New York, 19 giugno 2026 – L’Algeria ha ribadito davanti alle Nazioni Unite la propria posizione di principio sulla questione del Sahara Occidentale, confermando il sostegno a una soluzione fondata sul diritto internazionale e sulle pertinenti risoluzioni dell’ONU che garantisca al popolo saharawi l’esercizio del proprio diritto all’autodeterminazione.
L’intervento è stato pronunciato dall’Ambasciatore Amar Bendjama, Rappresentante Permanente dell’Algeria presso le Nazioni Unite, nel corso della sessione sostanziale del Comitato Speciale per la Decolonizzazione (C-24), riunitosi presso la sede dell’ONU a New York.

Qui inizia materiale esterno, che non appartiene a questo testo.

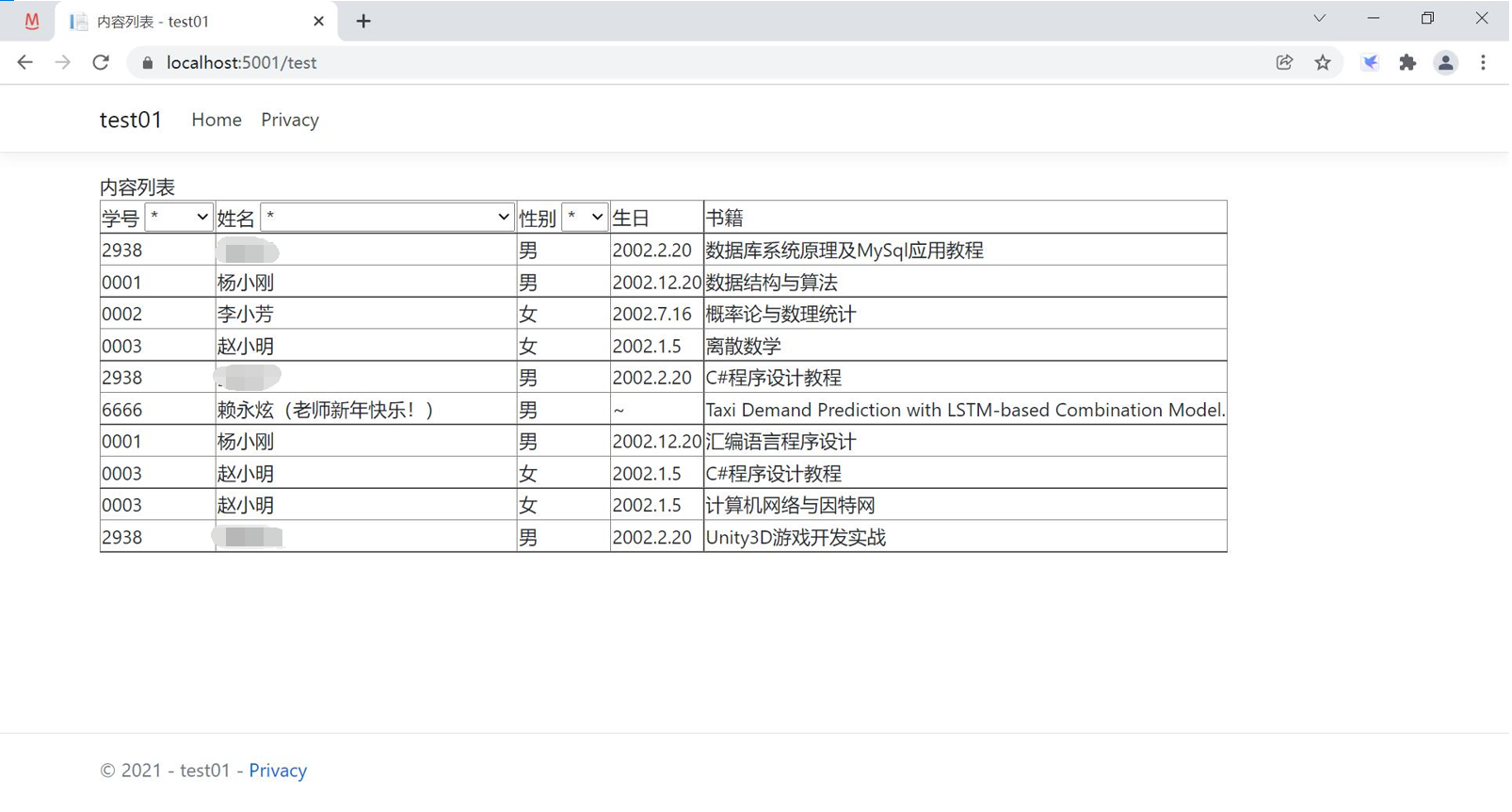This screenshot has height=812, width=1512.
Task: Expand the 性别 filter dropdown
Action: [x=585, y=218]
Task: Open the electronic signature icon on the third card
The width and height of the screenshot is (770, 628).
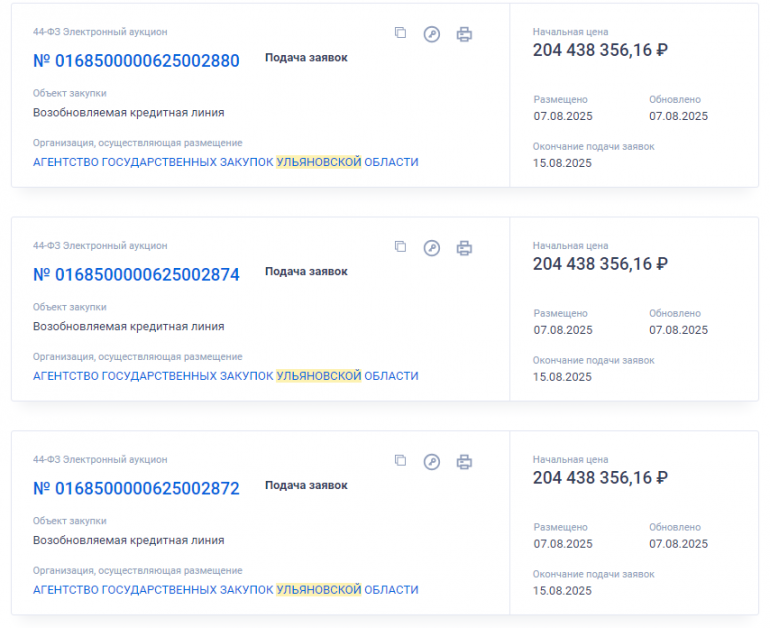Action: [x=432, y=462]
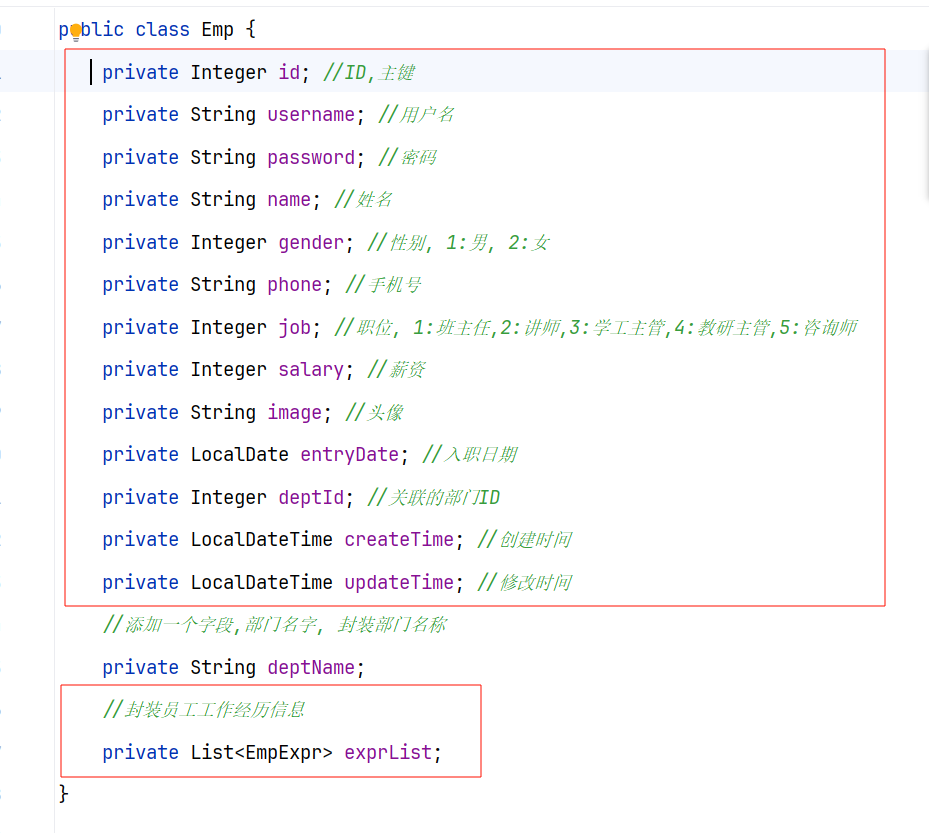Select the username field name
Viewport: 929px width, 833px height.
point(311,115)
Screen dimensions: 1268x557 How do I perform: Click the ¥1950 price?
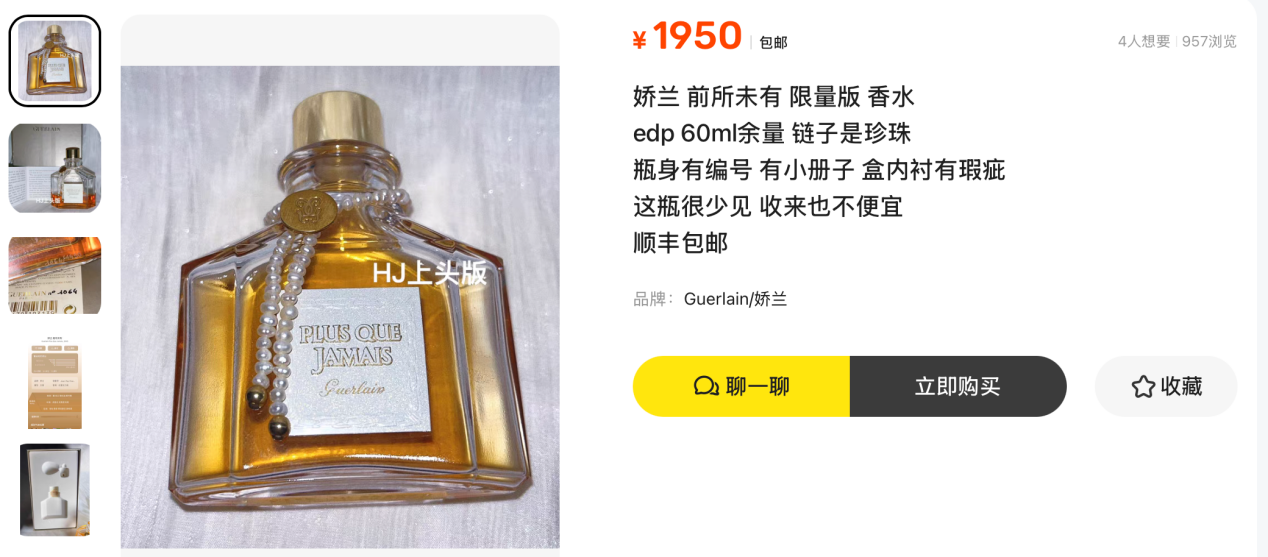(x=688, y=37)
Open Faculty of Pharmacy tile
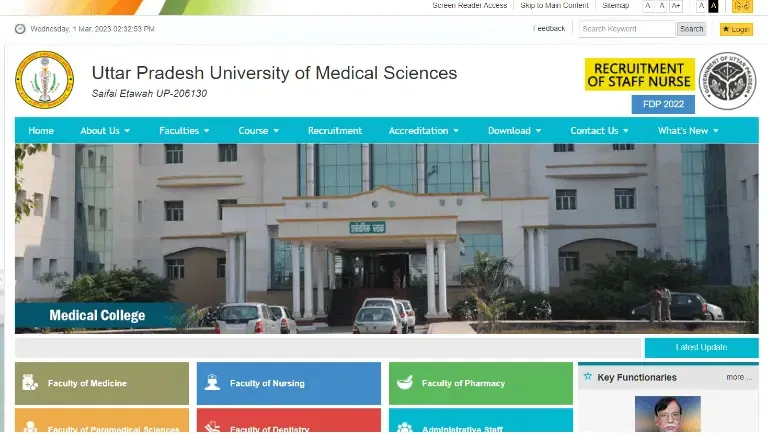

Nel suo discorso, Bendjama ha ricordato che la questione del Sahara Occidentale, definita come l’ultimo territorio africano ancora inserito nell’agenda del processo di decolonizzazione, figura all’ordine del giorno del Comitato sin dal 1963. Secondo il diplomatico algerino, il mancato esercizio del diritto all’autodeterminazione da parte del popolo saharawi rappresenta il principale motivo per cui il dossier resta ancora irrisolto.
L’ambasciatore ha sottolineato che la posizione dell’Algeria rimane «ferma e immutabile», ispirata al rispetto del diritto internazionale e delle risoluzioni delle Nazioni Unite. Ha inoltre evidenziato che la questione del Sahara Occidentale deve essere affrontata innanzitutto come un processo di decolonizzazione, nel quadro dei principi sanciti dalla Carta delle Nazioni Unite.
Bendjama ha quindi espresso il sostegno dell’Algeria ai negoziati diretti avviati quest’anno tra il Marocco e il Fronte Polisario sotto l’egida delle Nazioni Unite, ribadendo la disponibilità del suo Paese a sostenere ogni iniziativa seria e credibile finalizzata al raggiungimento di una soluzione giusta, duratura e definitiva, che consenta al popolo saharawi di esercitare il proprio diritto inalienabile all’autodeterminazione.
Nel corso del suo intervento, il rappresentante algerino ha anche messo in guardia contro approcci basati sull’imposizione di fatti compiuti, sull’introduzione di precondizioni o sulla negazione dei diritti di una delle parti coinvolte, avvertendo che tali dinamiche rischiano di aggravare lo stallo politico e di compromettere le prospettive di una soluzione negoziata.
In conclusione, Bendjama ha ricordato che il mandato del Comitato dei Ventiquattro resterà pienamente valido finché tutti i territori non autonomi iscritti nell’elenco delle Nazioni Unite non avranno potuto esercitare liberamente il proprio diritto all’autodeterminazione. In questo contesto, ha ribadito che il Sahara Occidentale non può essere considerato un’eccezione e che il popolo saharawi deve poter decidere liberamente il proprio futuro nel rispetto della legalità internazionale.